When it came to death rates per 1000 person years the vegan group did the best at only 5.40, the lacto-ovo vegetarians had 5.61, the pesco-vegetarians had 5.33, the semi-vegetarians had 6.16 deaths and the non-vegetarians had 6.61 deaths.
A meta-analysis of 95 studies covering 2 million people was published in early 2017 by Dr Dagfinn Aune. He said eating 10 servings of fruit and vegetables a day or 800 gram, would result in a 15% drop in the risk of premature deaths. It lengthens your life. That would be 7.8 million premature deaths prevented every year. Unfortunately the WHO only recommends 400 gm a day, but US recommends 650-800 gm a day. Dr Aune said this study was bad news for the supplement industry. See https://academic.oup.com/ije/article/46/3/1029/3039477
The EPIC /PANACEA study, a multicentre, prospective cohort study of ten European countries with over 500,000 in it, conducted from 1992 and 2000 found that:
- If you ate 5 servings of fruit and veges a day it would give you 4 years extra
- If you didn’t smoke you get another 5 years
- If you do moderate exercise you get 3 more years
- Do all of these and you get 10 healthy years
- If you take away alcohol as well, you get 14 years.
But only 3% do it!
The Harvard Nurses Health Study conducted over 35 years had 275,000 participants. The first study was started 1976, the second started in 1989 and was led by Dr Walter Willett, and the third Sept 2016. Walter Willett more recently led the EAT-Lancet study which is about diet and climate change. Between them these studies have made major contributions to our knowledge about diet and health. .

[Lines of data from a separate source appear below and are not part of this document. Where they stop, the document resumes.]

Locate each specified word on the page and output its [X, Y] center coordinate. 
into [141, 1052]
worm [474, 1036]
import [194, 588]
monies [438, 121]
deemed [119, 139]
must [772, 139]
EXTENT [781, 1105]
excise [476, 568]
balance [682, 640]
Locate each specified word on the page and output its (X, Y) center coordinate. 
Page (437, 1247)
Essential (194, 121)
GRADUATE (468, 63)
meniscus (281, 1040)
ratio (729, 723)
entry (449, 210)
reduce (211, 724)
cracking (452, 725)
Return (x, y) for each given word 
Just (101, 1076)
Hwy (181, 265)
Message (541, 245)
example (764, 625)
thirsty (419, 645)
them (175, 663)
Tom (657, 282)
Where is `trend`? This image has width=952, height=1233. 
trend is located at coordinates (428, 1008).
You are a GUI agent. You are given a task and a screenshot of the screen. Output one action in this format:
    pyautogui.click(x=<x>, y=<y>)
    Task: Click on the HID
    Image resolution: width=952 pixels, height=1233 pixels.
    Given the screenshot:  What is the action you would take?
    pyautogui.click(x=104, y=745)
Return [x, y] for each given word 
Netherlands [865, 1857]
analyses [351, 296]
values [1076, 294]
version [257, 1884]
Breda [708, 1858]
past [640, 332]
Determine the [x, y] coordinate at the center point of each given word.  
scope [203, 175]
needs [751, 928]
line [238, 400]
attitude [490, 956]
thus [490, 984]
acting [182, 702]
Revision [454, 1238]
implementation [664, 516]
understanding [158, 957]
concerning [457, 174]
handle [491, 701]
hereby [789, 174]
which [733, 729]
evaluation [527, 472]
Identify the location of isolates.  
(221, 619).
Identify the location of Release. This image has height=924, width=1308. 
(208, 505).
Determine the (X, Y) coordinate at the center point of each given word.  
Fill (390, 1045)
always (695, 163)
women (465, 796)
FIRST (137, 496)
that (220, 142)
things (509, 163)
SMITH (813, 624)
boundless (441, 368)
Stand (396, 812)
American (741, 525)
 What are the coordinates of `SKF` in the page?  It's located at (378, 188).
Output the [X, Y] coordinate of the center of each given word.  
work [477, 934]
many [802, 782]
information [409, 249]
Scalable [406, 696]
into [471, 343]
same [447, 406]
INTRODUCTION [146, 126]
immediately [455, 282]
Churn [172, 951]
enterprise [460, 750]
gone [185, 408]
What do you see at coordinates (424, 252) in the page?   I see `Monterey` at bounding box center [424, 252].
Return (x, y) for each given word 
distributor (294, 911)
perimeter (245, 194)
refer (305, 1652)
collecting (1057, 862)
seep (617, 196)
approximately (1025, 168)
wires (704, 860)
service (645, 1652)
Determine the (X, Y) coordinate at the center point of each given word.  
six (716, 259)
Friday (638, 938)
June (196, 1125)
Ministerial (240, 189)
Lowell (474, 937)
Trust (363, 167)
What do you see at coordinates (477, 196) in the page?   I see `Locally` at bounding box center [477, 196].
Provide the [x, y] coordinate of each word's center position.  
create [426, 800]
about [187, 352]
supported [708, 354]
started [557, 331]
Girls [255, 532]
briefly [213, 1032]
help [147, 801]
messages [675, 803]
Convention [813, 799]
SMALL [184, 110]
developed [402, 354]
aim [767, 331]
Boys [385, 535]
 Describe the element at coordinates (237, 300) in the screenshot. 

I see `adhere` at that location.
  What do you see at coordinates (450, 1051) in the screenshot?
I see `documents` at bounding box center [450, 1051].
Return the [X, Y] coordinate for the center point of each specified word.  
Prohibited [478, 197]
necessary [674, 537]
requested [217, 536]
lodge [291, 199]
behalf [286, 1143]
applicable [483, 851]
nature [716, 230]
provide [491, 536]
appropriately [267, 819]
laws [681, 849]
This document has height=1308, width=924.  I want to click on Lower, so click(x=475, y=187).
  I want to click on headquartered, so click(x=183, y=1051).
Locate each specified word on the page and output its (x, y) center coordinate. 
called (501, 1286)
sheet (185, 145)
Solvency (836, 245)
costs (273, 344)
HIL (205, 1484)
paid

There will be others, but these are a few of the major ones.
Most of us treat them like humans and this is so disturbing to themthat it can cwuse them to develop behavioral problems asthey grow up. The total cosst for this online program is $798 which includes all books,material, grooming tools, and instructional support andservices. Studies suggest links between these compounds to the behaviour ofdogs, but it is still unclear as to how information fromthe taste buds is integrated in the brain and translated into certain feeding behaviours and dogg food preferences.